Dinjith Ayyathan’s ‘O.P.160/18 Kakshi Amminipilla’ has a few pitfalls without doubt, but is also a film that would be discussed for the very valid theme that it purports. There is a charm to the old school style of film making that he so assertively flaunts, and an appeal in his confidence to bank on substance over style.
‘Virus’ is an effectual ensemble piece that marvellously bonds together the pieces of a jigsaw, thereby rendering complete, a story of how fortitude eventually stamps over irrepressible fear. Emotionally pervasive and unnervingly real, It is also the kind of film that makes you go for a few extra dabs of your hand sanitizer, as you get all set to key down a review.
The structural elements of ‘Uyare’ are bound to be familiar and the genre expectations are all in place, in that it has all the essential prerequisites of a survivor story. And yet, it’s a story that needs to be told, time and again, in a world that has turned a bit too dark with relationships that have gone all adrift.
Even with your basic senses locked up in a freezer, ‘Mera Naam Shaji’ is a laborious watch, because it repeatedly questions reason in all possible ways it can. The best you can do then, is to just let things be, and wait for the tangle to unknot, and it takes a bit more than a couple of hours for that to happen.
‘Vijay Superum Pournamiyum’ has a pretty atmosphere that is accentuated with solid performances and compelling moments that glimmer here and there. But it regrettably lacks the requisite natural vibes to render it the charm that could have transferred it to the next level – that of a wholly agreeable entertainer.
‘Mandharam’ has very little special in it, despite the individual charms of all its actors. Scratching not much deeper than the surface of its characters, it’s a film that fails to find its own voice, forget its fragrance.

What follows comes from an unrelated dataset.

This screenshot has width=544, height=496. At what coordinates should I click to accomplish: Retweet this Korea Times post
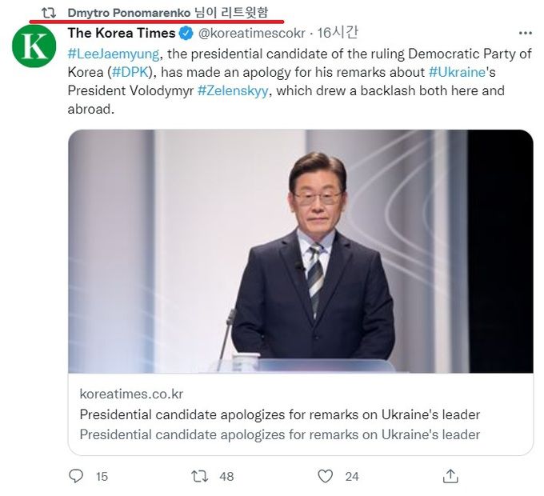[x=200, y=476]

While there has been no dearth to films set on an engineering campus of late, ‘B.Tech’ thankfully doesn’t stick to the common campus caper norms. After an easy, non-eventful former half, the film pulls out a present-day social issue out of its backpack and does a pretty okay job at brandishing it without much of a fuss.
A primitive allure that had been long lost makes a revisit through ‘Kaattu’, and it’s a peculiar combo of the dismal and the lyrical that Arun Kumar Aravind comes up with in his new film. It’s a complex character drama that is tonally and visually notable; a foreboding and dark tale that makes for austere viewing and told with an uncanny grace.
Had it been as judicious in the selection of its fundamental plot line as it had been in the choice of its design, ‘Honey Bee 2.5’ could have worked wonders. As such, it remains a film that never fully explores the limits of its own absurdness and instead makes do with a crackpot try-out that leaves an underdone taste in your mouth.
‘Thrissivaperoor Kliptham’ is a zigzagging account of petty gang warfare at Thrissur, which despite a distinguished ensemble of actors at its helm doesn’t get its act right. There is far too much going on here and yet far too little that actually matters, that makes it a film that often gets muffled by its own ambition.
There is the final scene that for me is the very best thing about ‘Sunday Holiday’, where the tales cross over to skilfully amalgamate into one. And it is this point that leaves you rueful, and wish that the romance that had preceded it had the bite that could have smartened it up into an evenly exhilarating cinematic experience.